2 Implementations of Ordered Map
- Array -> very inefficient
- Binary Search Tree
What is the BST Property
Everything to the left of a vertex has a smaller value. Everything to the right of a vertex has a greater or equal value to the vertex. Unlike min / max heap.
3 Implementations of BST
- Sequential Array (inefficient)
- Parent Array (inefficient)
- Nodes (best)
Time Complexity of Search
O(h) -> Not the same as O(logn) because BST is unlikely to be a perfect tree.

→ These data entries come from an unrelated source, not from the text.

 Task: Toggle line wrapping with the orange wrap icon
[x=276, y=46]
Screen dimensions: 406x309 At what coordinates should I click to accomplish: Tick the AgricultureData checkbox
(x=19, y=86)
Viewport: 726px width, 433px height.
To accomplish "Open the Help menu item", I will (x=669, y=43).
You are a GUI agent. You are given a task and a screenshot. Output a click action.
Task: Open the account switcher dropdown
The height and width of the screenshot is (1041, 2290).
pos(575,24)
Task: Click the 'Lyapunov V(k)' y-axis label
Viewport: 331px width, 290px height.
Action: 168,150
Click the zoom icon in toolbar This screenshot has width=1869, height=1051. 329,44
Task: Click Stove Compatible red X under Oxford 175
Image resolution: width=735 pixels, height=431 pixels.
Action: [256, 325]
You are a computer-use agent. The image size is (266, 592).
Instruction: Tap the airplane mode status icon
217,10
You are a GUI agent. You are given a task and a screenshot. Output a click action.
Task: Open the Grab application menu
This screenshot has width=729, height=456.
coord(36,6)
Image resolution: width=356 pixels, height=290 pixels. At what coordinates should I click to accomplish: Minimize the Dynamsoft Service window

If current node value too large, search from left child, else search from right child.
Time Complexity of Insertion
O(h) -> Same logic as in search, insert the node at the right place and recursively assign the node as the appropriate child.
Time Complexity of GetMax
O(h) -> Recursively visit the right child until you reach a node with no right child, then return the node’s value.
Time Complexity of GetMin
O(h) -> Recursively visit the left child until you reach a node with no left child, then return that node’s value.
Time Complexity of Successor
O(h) -> If the node with value x has a right child, the minimum of the right subtree is the successor. If it doesn’t, keep going up until it finds a parent a that is the left child of parent b. Return parent b’s value.
Time Complexity of Predecessor
O(h) -> If the node with value x has a left child, the maximum of the left subtree is the predecessor. If it doesn’t, keep going up until it finds a parent a that is the right child of parent b. Return parent b’s value.
Time Complexity of ListSorted
O(3n) = O(n) -> Do in-order traversal: If the current node is null, return. Else visit the left child. Process the current node value. Visit the right child. 3n because you visit each node 3 times.
Time Complexity of Deletion
Overall O(h)
- Vertex v has no children -> O(1): Just remove v
- Vertex v has 1 child -> O(1): Connect child to parent.
- Vertex v has 2 children -> O(h): Find the successor x of v. Replace v.key with x.key. Recursively delete x in v.right.
Time Complexity of Rank
O(h) -> Check if value is smaller, larger, equal to value of current node. If smaller, recursively return rank(curr.left). If equal, return curr.left.size + 1. If larger, return curr.left.size + 1 + rank(curr.right).
Time Complexity of Select -> given a rank, return the value of the node with that rank
O(h) -> Check if rank needed is smaller than rank of current node (curr.left.size + 1), equal or larger. If equal, return the current node’s value. If smaller, recursively call with curr.left and rank k. If larger, recursively call with curr.right and rank (k - rank(curr))What
What is the worst case for a BST
When height = N. To prevent this, we use AVL trees.